Exercise brief>
Give back every record exactly.

==== Material to process ====

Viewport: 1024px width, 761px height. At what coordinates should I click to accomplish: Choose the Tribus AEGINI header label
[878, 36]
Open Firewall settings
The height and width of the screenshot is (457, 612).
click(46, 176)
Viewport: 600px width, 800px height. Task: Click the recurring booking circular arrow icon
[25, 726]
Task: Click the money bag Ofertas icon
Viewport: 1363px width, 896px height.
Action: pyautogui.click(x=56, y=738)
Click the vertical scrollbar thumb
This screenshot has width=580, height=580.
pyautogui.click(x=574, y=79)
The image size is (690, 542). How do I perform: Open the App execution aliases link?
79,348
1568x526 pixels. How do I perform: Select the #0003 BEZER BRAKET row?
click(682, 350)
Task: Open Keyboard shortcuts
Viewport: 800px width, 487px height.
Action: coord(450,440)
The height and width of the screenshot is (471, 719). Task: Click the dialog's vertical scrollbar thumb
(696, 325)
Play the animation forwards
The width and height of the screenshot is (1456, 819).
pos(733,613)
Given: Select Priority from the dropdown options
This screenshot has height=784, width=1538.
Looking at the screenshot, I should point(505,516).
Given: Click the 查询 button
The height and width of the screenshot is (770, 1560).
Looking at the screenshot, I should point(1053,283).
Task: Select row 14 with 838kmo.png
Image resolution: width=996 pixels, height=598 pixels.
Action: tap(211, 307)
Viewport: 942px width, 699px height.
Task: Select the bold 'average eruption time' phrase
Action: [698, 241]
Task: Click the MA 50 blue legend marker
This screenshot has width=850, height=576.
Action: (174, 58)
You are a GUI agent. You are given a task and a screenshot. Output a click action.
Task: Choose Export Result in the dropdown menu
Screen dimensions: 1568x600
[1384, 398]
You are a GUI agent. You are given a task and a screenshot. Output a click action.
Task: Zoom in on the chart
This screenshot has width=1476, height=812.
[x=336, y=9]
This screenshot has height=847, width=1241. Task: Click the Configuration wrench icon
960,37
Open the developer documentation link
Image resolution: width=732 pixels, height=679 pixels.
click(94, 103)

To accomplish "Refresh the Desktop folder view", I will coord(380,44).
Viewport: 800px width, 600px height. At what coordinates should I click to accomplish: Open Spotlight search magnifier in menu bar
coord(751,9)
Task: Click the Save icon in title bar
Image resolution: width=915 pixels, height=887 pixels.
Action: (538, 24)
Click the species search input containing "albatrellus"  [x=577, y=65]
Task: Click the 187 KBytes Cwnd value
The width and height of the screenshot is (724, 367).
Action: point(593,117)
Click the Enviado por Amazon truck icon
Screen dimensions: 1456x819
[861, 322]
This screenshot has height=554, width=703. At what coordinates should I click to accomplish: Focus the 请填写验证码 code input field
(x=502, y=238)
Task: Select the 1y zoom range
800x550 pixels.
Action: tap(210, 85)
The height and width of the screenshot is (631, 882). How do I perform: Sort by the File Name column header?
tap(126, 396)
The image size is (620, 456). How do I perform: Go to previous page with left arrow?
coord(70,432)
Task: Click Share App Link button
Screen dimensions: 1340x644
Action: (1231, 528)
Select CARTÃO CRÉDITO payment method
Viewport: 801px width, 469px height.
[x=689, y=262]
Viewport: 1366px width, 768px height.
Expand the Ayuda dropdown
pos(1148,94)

====

Result>
Viewport: 1024px width, 761px height. At what coordinates should I click to accomplish: Choose the Tribus AEGINI header label
[878, 36]
Open Firewall settings
The height and width of the screenshot is (457, 612).
click(46, 176)
Viewport: 600px width, 800px height. Task: Click the recurring booking circular arrow icon
[25, 726]
Task: Click the money bag Ofertas icon
Viewport: 1363px width, 896px height.
Action: pyautogui.click(x=56, y=738)
Click the vertical scrollbar thumb
This screenshot has width=580, height=580.
pyautogui.click(x=574, y=79)
The image size is (690, 542). How do I perform: Open the App execution aliases link?
79,348
1568x526 pixels. How do I perform: Select the #0003 BEZER BRAKET row?
click(682, 350)
Task: Open Keyboard shortcuts
Viewport: 800px width, 487px height.
Action: coord(450,440)
The height and width of the screenshot is (471, 719). Task: Click the dialog's vertical scrollbar thumb
(696, 325)
Play the animation forwards
The width and height of the screenshot is (1456, 819).
pos(733,613)
Given: Select Priority from the dropdown options
This screenshot has height=784, width=1538.
Looking at the screenshot, I should point(505,516).
Given: Click the 查询 button
The height and width of the screenshot is (770, 1560).
Looking at the screenshot, I should point(1053,283).
Task: Select row 14 with 838kmo.png
Image resolution: width=996 pixels, height=598 pixels.
Action: tap(211, 307)
Viewport: 942px width, 699px height.
Task: Select the bold 'average eruption time' phrase
Action: [698, 241]
Task: Click the MA 50 blue legend marker
This screenshot has width=850, height=576.
Action: (174, 58)
You are a GUI agent. You are given a task and a screenshot. Output a click action.
Task: Choose Export Result in the dropdown menu
Screen dimensions: 1568x600
[1384, 398]
You are a GUI agent. You are given a task and a screenshot. Output a click action.
Task: Zoom in on the chart
This screenshot has width=1476, height=812.
[x=336, y=9]
This screenshot has height=847, width=1241. Task: Click the Configuration wrench icon
960,37
Open the developer documentation link
Image resolution: width=732 pixels, height=679 pixels.
click(94, 103)

To accomplish "Refresh the Desktop folder view", I will coord(380,44).
Viewport: 800px width, 600px height. At what coordinates should I click to accomplish: Open Spotlight search magnifier in menu bar
coord(751,9)
Task: Click the Save icon in title bar
Image resolution: width=915 pixels, height=887 pixels.
Action: (538, 24)
Click the species search input containing "albatrellus"  [x=577, y=65]
Task: Click the 187 KBytes Cwnd value
The width and height of the screenshot is (724, 367).
Action: point(593,117)
Click the Enviado por Amazon truck icon
Screen dimensions: 1456x819
[861, 322]
This screenshot has height=554, width=703. At what coordinates should I click to accomplish: Focus the 请填写验证码 code input field
(x=502, y=238)
Task: Select the 1y zoom range
800x550 pixels.
Action: tap(210, 85)
The height and width of the screenshot is (631, 882). How do I perform: Sort by the File Name column header?
tap(126, 396)
The image size is (620, 456). How do I perform: Go to previous page with left arrow?
coord(70,432)
Task: Click Share App Link button
Screen dimensions: 1340x644
Action: (1231, 528)
Select CARTÃO CRÉDITO payment method
Viewport: 801px width, 469px height.
[x=689, y=262]
Viewport: 1366px width, 768px height.
Expand the Ayuda dropdown
pos(1148,94)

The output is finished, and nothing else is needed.